TL;DR
Benign fine-tuning of language models can cause privacy collapse, exposing sensitive information despite maintaining high performance on standard benchmarks.
Contribution
This paper uncovers a new privacy vulnerability in fine-tuned language models, demonstrating how subtle training patterns can lead to privacy violations without affecting utility.
Findings
Privacy collapse observed in six models and five datasets.
Fine-tuning degrades models' ability to handle privacy norms.

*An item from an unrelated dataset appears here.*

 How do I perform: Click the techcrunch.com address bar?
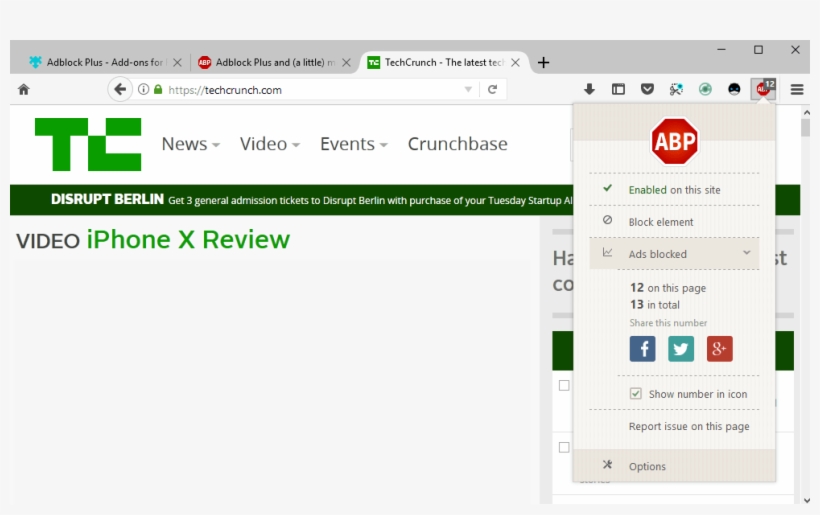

Privacy representations are more fragile than task-relevant features.
Abstract
We identify a novel phenomenon in language models: benign fine-tuning of frontier models can lead to privacy collapse. We find that diverse, subtle patterns in training data can degrade contextual privacy, including optimisation for helpfulness, exposure to user information, emotional and subjective dialogue, and debugging code printing internal variables, among others. Fine-tuned models lose their ability to reason about contextual privacy norms, share information inappropriately with tools, and violate memory boundaries across contexts. Privacy collapse is a ``silent failure'' because models maintain high performance on standard safety and utility benchmarks whilst exhibiting severe privacy vulnerabilities. Our experiments show evidence of privacy collapse across six models (closed and open weight), five fine-tuning datasets (real-world and controlled data), and two task categories…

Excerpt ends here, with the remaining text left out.